Finally --- An answer of sorts from NetApp on the BCS & ZCS issue
These answers below give a great perspective on the switch back to 512 sectors, from 520 sectors. And it is worth reading all the way through.
But I still think NetApp should release reliable, repeatable and verifiable performance data so that customers can make informed, economical business decisions based on the costs and risk factors of storing D/R data on ATA disk as compared to FC disk. Additionally, since there are costs associated with additional disks and wasted disk space due to the penalty of running Dual Parity disks to protect from a parity disk failure, customers need to know what are the percentages of wasted disk space and their costs in these configurations? Is it possible that because you don't need to run DP with FC disks that in certain smaller raid configurations it could be cheaper to run FC than ATA on NetApp filers?
Finally, is there a read or write penalty to running databases on ATA disks with Dual DP and ZCS formatting, as compared to the faster Fibre channel disks with BCS formatting?
April 22nd, 2006 at 10:57 am
Cross Posted from the previous thread: From Dave Hitz, CTO, Network Appliance:
Let me take a shot at this. I asked one of our engineers to take a look at this thread as well, so if I mess up the details, hopefully he can set me right. (Hi Steve.)
Reformatting the disk drives from 512 bytes blocks to 520 byte blocks and putting the checksum right in each individual block is the best solution, because it doesn’t take any extra seeks or reads to get the chunksum data you need. This is called BCS or Block Checksum. (Most high-end storage vendors have something similar. EMC and Hitachi certainly do.)
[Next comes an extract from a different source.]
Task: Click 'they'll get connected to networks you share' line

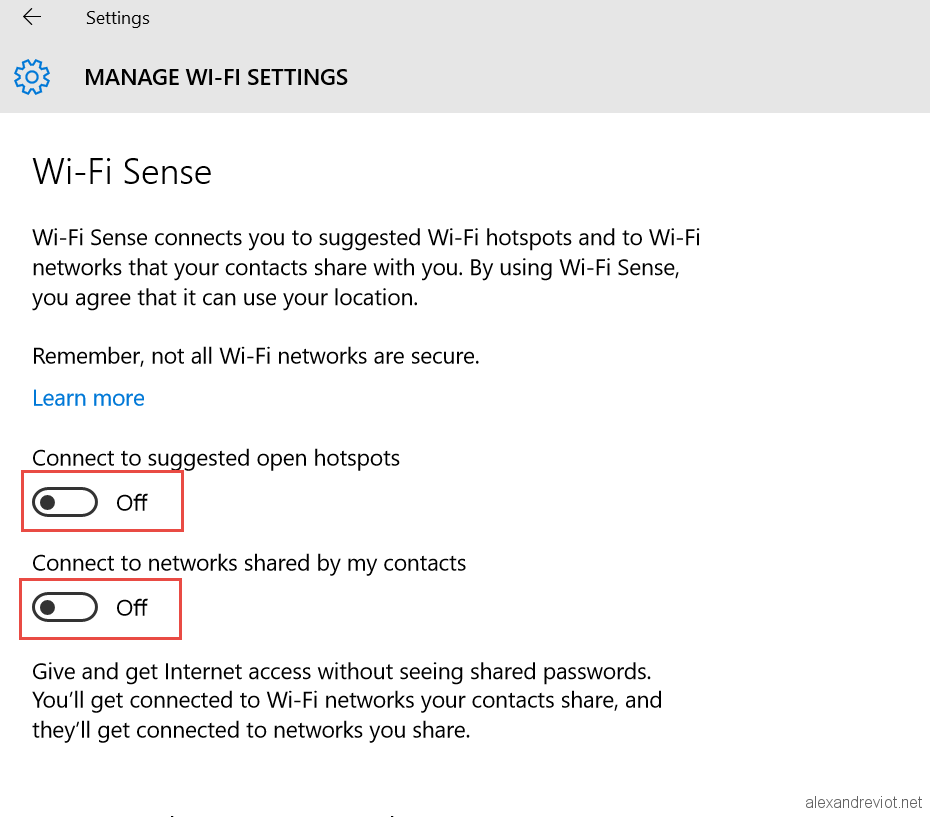Action: coord(251,730)

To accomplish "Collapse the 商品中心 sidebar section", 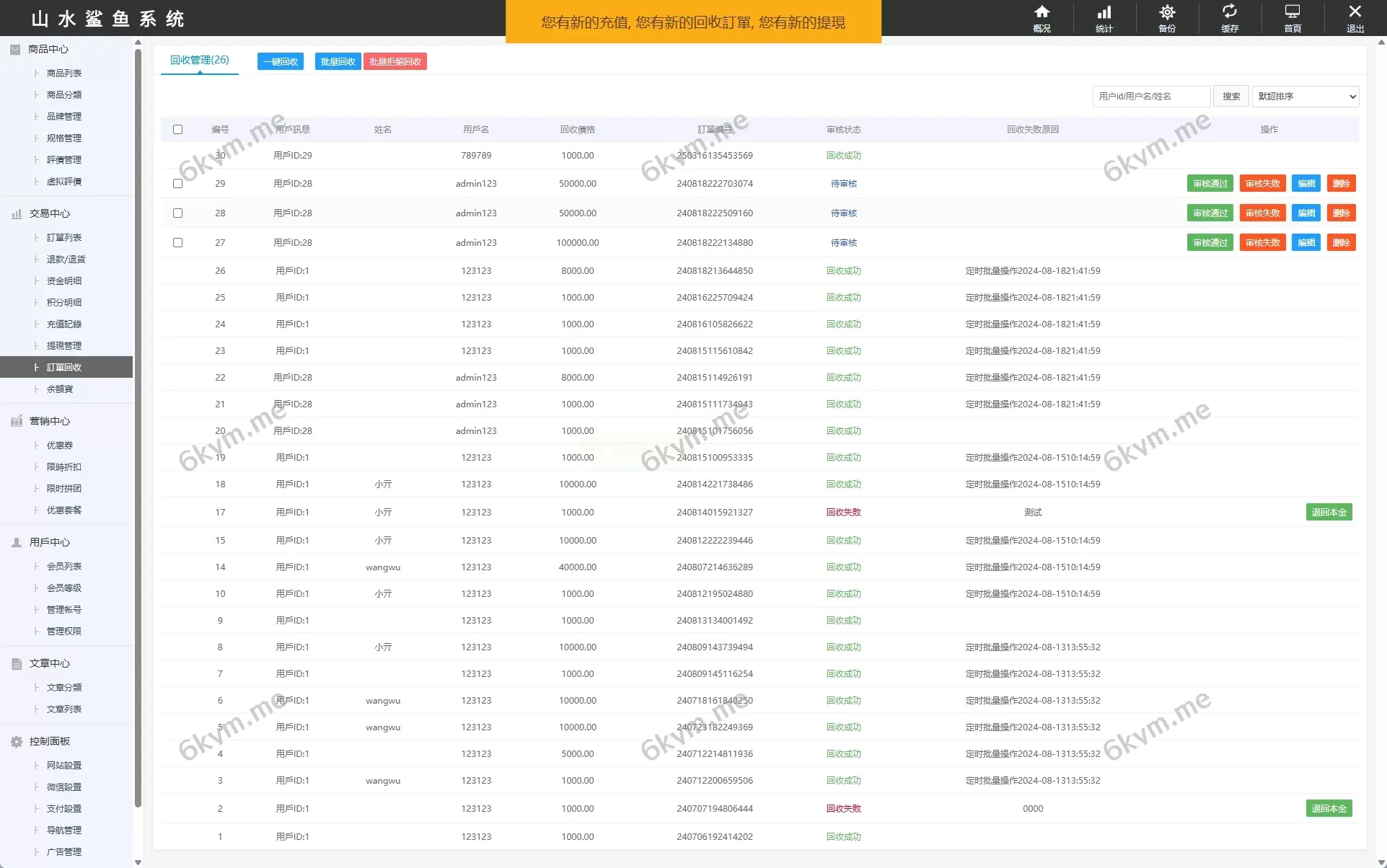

Unfortunately, we aren’t able to format ATA drives with 520 byte blocks. Maybe someday, but not yet. So with ATA we use a different technology called Zoned Checksum (or ZCS) where we steal every Nth block on the disk and use it for the checksums. (I think N is 64, but can’t remember for sure.) This is less efficient because you have to read extra data, but it allows you to get the reliability benefits of checksums even with ATA drives, which is important because ATA drives are less reliable.
And what about the RAID-DP (DP = “double parity”)? I think that RAID-DP is a wise choice for all drives, Fibre Channel or ATA, but given that ATA drives are less reliable we make RAID-DP the default there. I’m wondering if it’s time to make it the default for Fibre Channel drives as well, but as far as I know, we haven’t done that yet.
Why sell less reliable drives? ATA drives are cheaper! If you’ve got the money, then by all means keep buying Fibre Channel drives and keep using block checksums.
On the other hand, if you want to save money, and your application can get by with a bit less performance, then the combination of RAID-DP and Zoned Checksums can make ATA drives very safe. We used to recommend ATA only for disk-based backup or for archival storage, but now that we have RAID-DP and ZCS, we see lots of customers using it for primary storage, which is why we are starting to support ATA through the entire product line, and not just in the R-Series.
************************ ******************* ********8
I agree with Jon on this, I guess it is my turn to invite Dave out for dinner to thank him for clarifying the issues so well.